## Information supplied

------------------------------

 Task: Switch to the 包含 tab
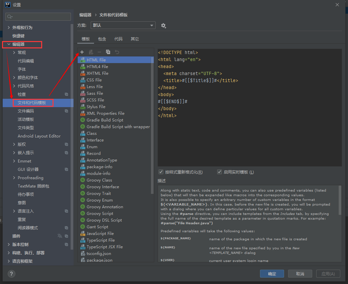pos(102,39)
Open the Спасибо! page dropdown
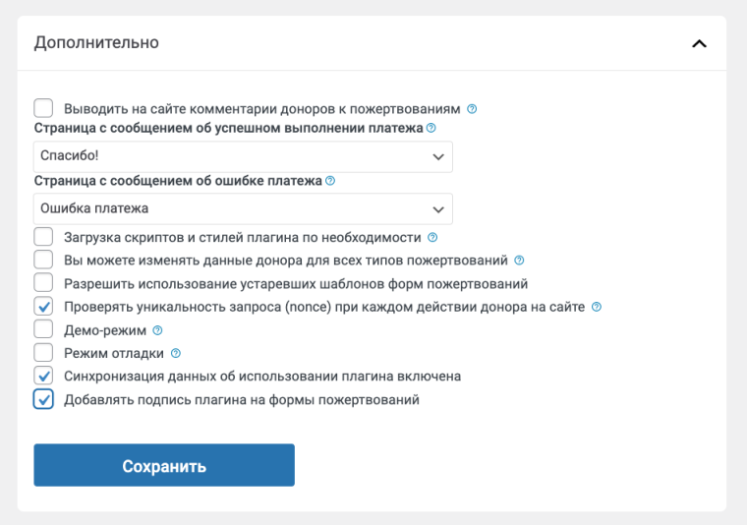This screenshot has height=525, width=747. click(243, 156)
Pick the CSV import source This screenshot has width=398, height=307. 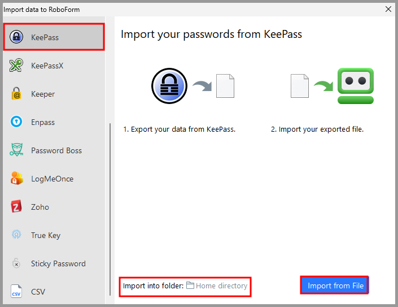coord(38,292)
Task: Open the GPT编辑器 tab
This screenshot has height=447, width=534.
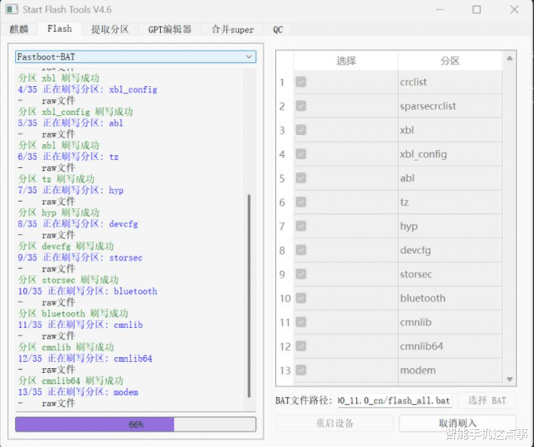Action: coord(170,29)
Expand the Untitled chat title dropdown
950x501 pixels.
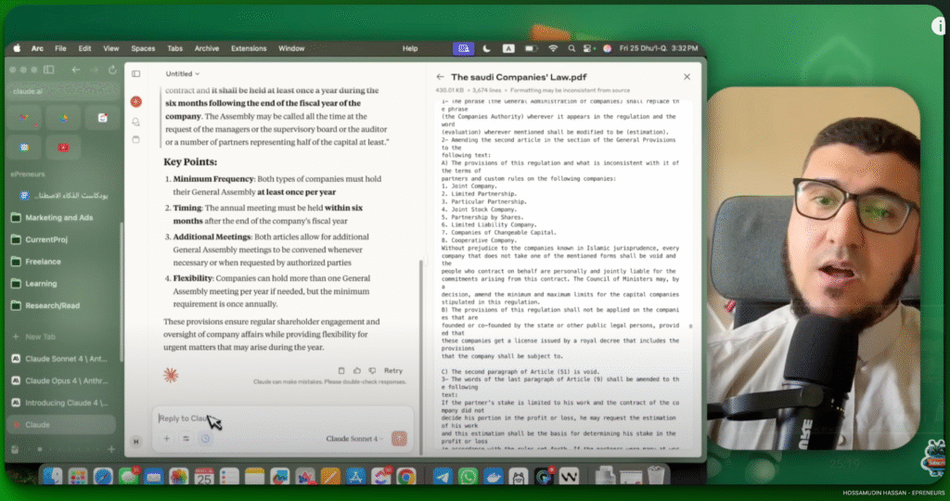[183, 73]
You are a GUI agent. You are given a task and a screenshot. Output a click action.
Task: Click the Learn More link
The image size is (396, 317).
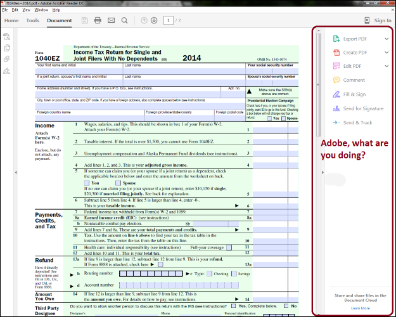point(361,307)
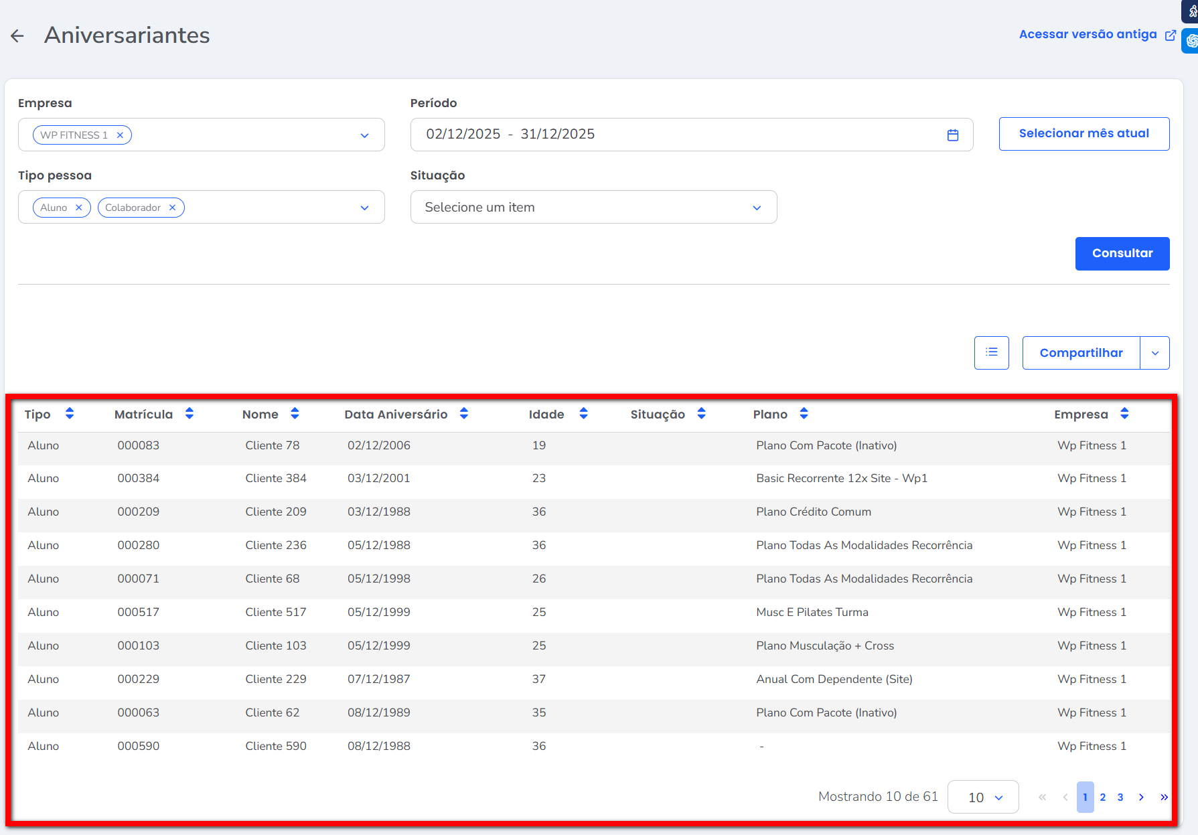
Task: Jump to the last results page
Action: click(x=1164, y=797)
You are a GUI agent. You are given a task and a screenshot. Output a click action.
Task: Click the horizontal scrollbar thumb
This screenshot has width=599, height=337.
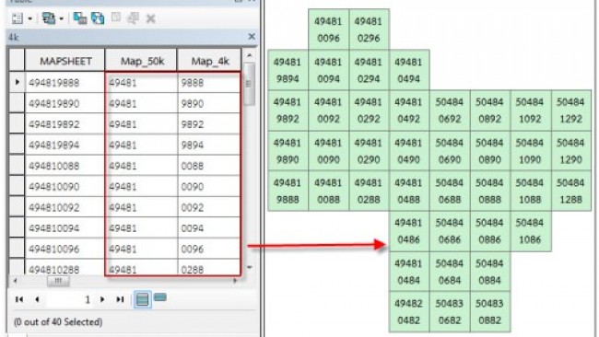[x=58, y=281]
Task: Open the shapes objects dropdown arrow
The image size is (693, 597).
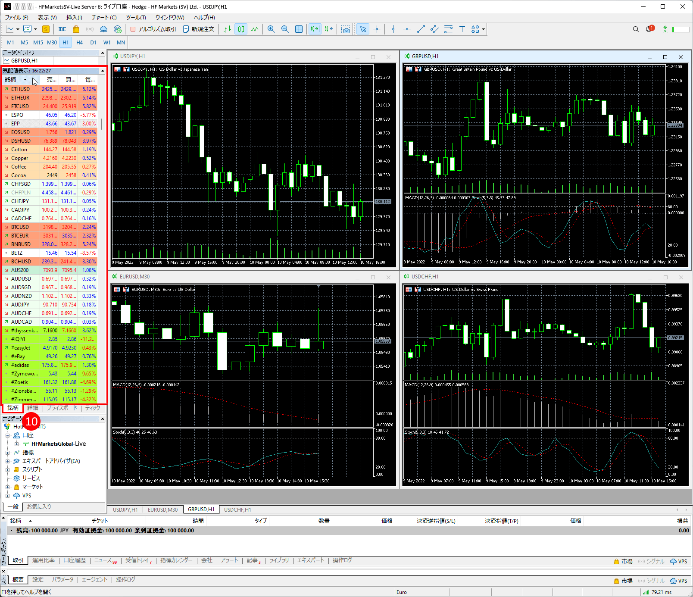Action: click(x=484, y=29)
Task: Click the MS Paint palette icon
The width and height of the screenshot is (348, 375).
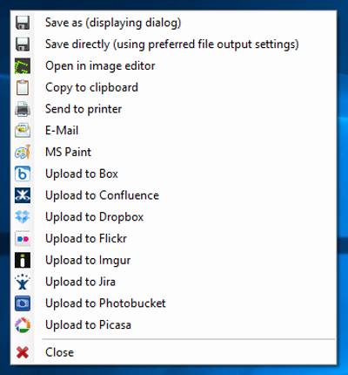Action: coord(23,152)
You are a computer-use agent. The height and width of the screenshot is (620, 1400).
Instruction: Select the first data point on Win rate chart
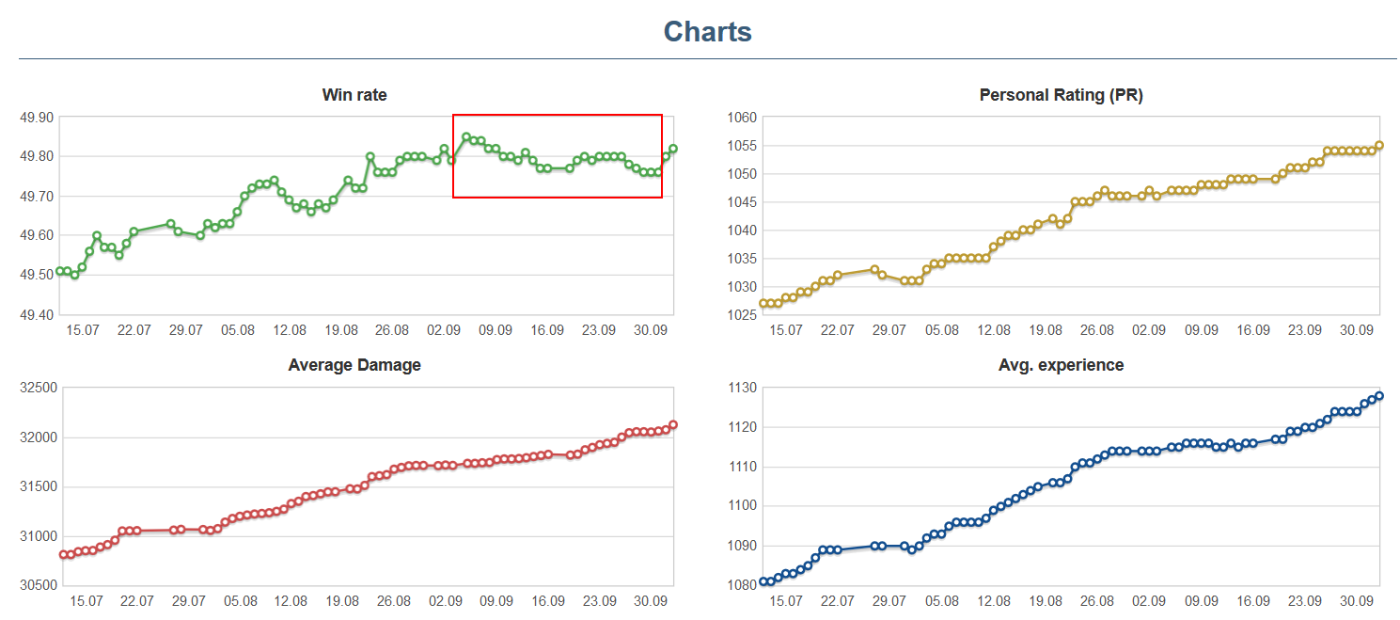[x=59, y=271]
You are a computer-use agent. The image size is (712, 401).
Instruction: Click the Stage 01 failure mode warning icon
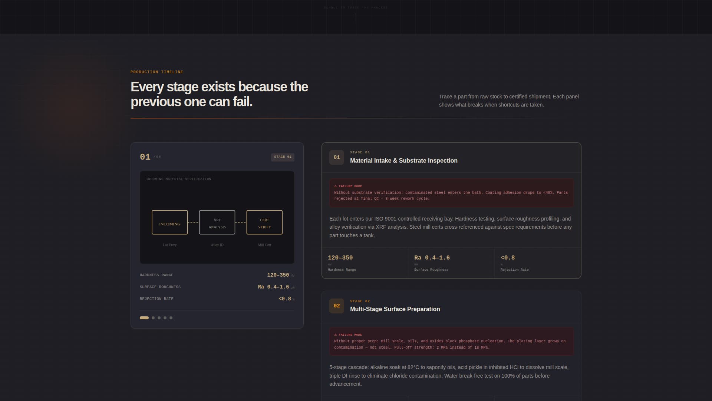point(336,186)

------------------------------

From the line containing "Instruction: Select the" to the final line of the entries, both included, transcribe every line exactly, omit the pictures, and add nothing more.

Instruction: Select the first data point on Win rate chart
[x=59, y=271]
You are a computer-use agent. The image size is (712, 401).
Instruction: Click the Stage 01 failure mode warning icon
point(336,186)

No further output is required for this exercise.